Hace más o menos un año ya que por primera vez puse un pie en un país del que estaba enamorado desde mi más tierna infancia, y, más concretamente, en una ciudad de la que todo el mundo ha escuchado hablar alguna vez, Florencia, la flor de la Toscana.
Perderse en sus callejuelas, ver brillar el sol sobre el Arno y sus aguas tranquilas, ver anochecer desde San Miniato contemplando toda la ciudad desde aquella colina, ver llover sobre la catedral, viendo como las gotas cubren con su cortina de diamante una ciudad que parece eterna al tiempo; pasear por sus parques y vivir el sueño de pasear dentro de los salones de aquellas villas señoriales. La ingente cantidad de obras de arte que puedes encontrar tanto fuera como dentro de museos, galerias de arte y palacios. Todas sus plazas, fuentes y adoquines tienen un soplo de magia que es imposible de explicar con palabras.

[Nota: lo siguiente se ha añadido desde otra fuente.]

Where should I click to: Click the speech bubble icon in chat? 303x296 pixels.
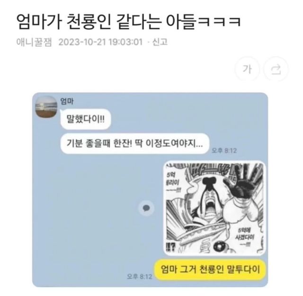pos(146,208)
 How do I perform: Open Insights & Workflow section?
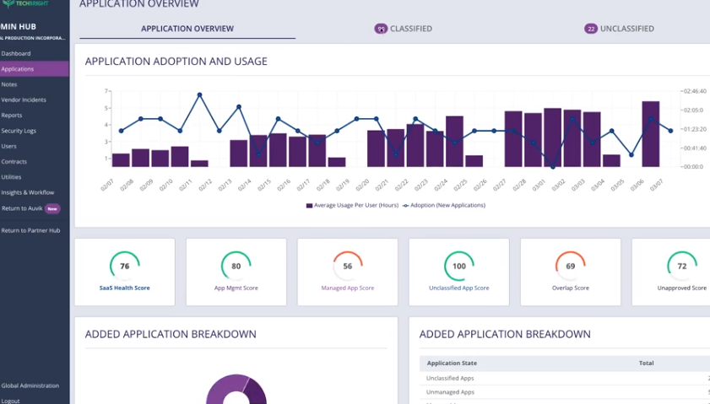coord(28,193)
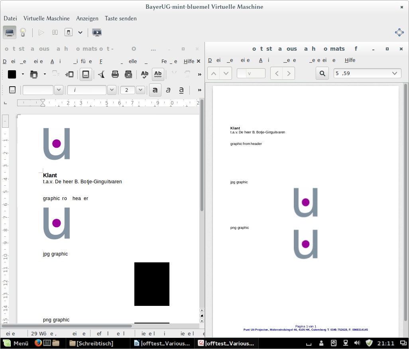Show virtual hardware details lightbulb icon
The width and height of the screenshot is (409, 349).
[23, 32]
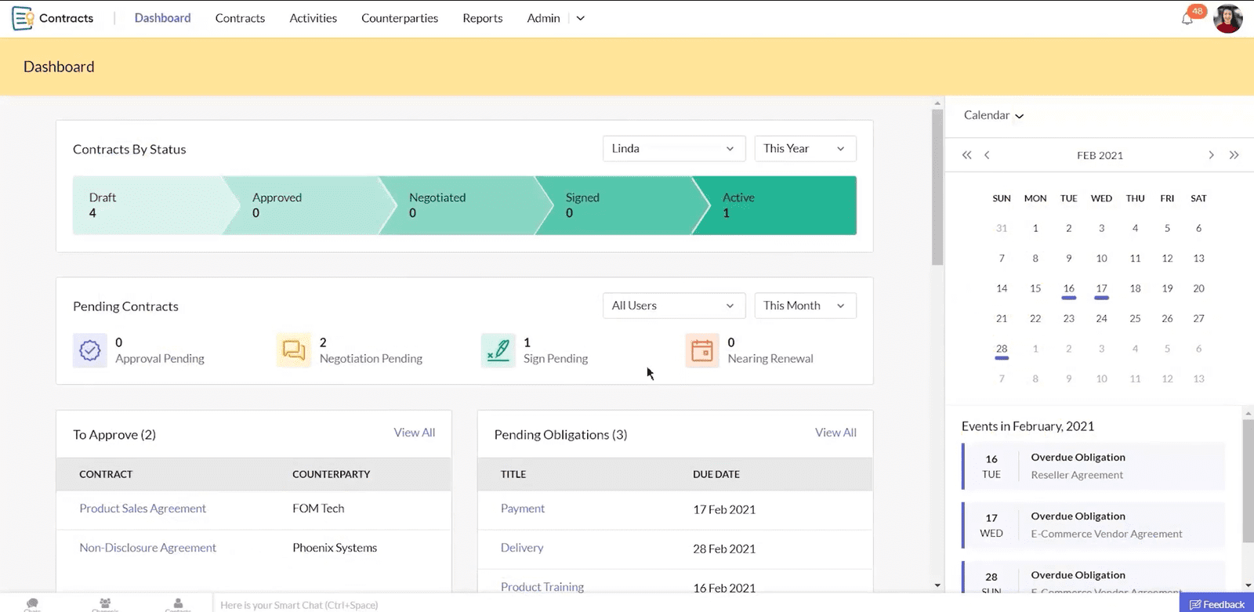Click the user profile avatar
This screenshot has width=1254, height=612.
click(1227, 19)
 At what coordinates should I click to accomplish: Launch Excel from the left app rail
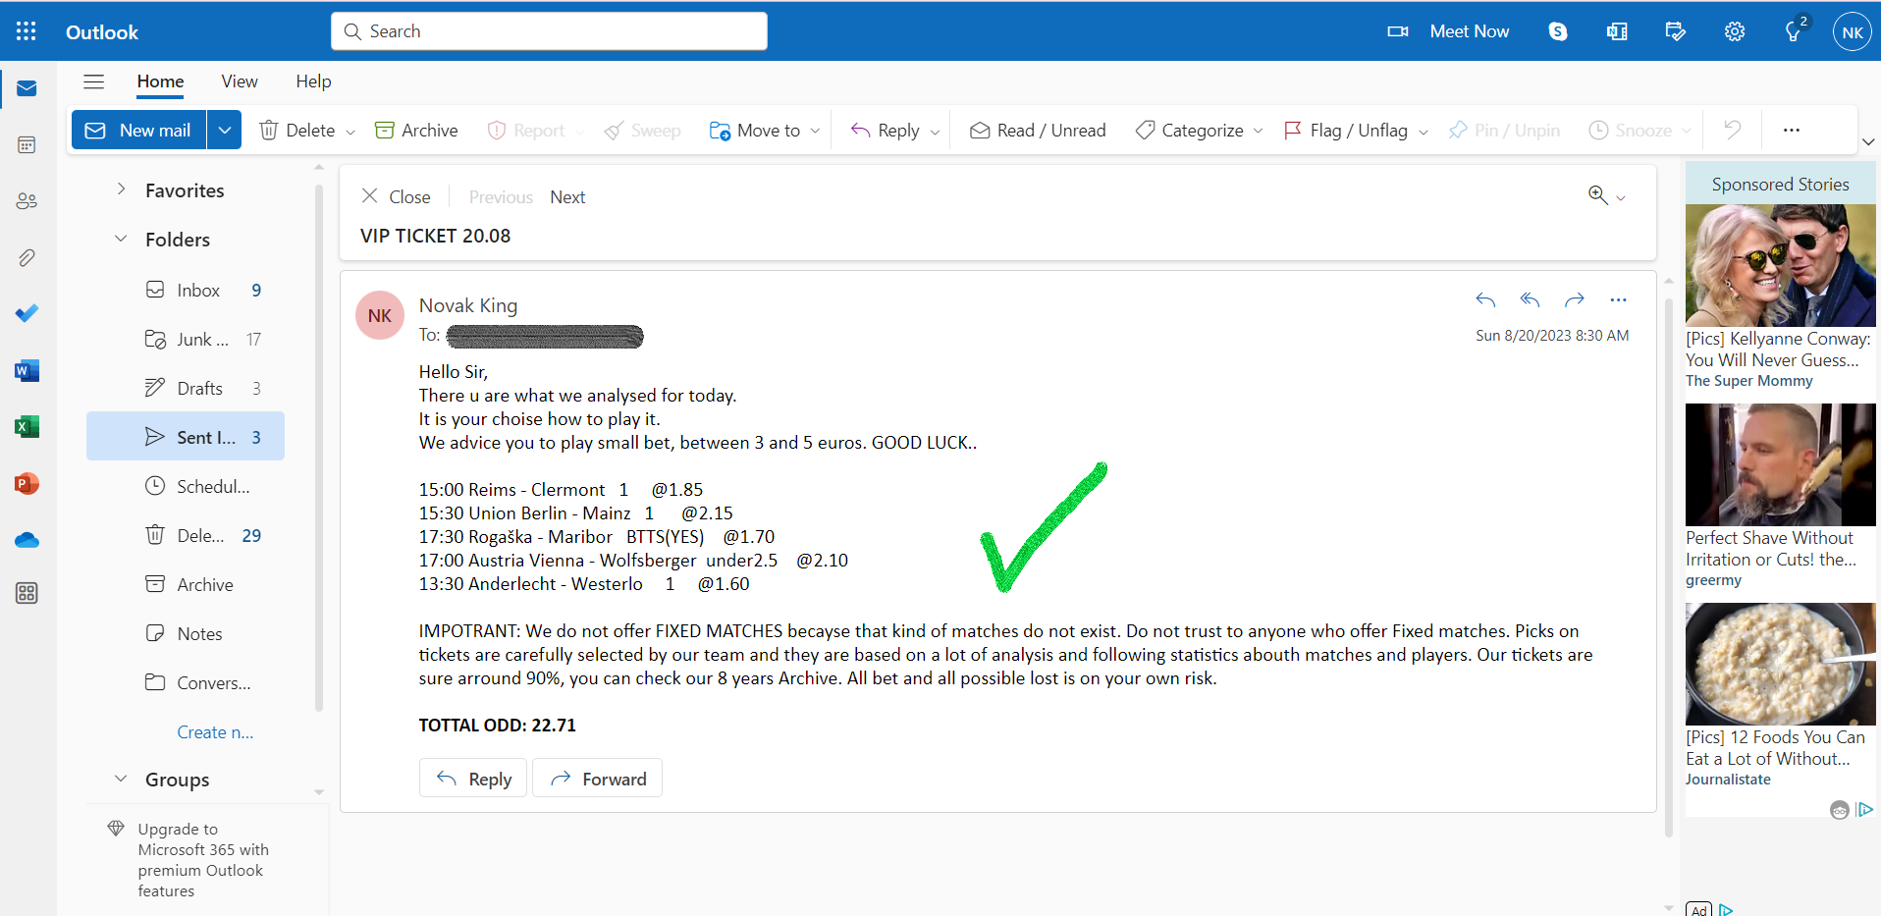coord(27,426)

Eso es lo que hace mágica a Florencia, que es eterna al tiempo, parece una joya que no ha cambiado en siglos; una perla en las que las marcas del tiempo no han hecho una mella muy visible en su superficie. Y pese a ese aura de atemporalidad, es una ciudad etérea, una imagen sacada de un sueño, que parece que se desvanecerá en cualquier momento si te descuidas.
Es similar a un sueño del que no querrías despertar, e incluso la luz del sol parece más hermosa en esta joya renacentista, que a penas ha cambiado desde el siglo de Dante.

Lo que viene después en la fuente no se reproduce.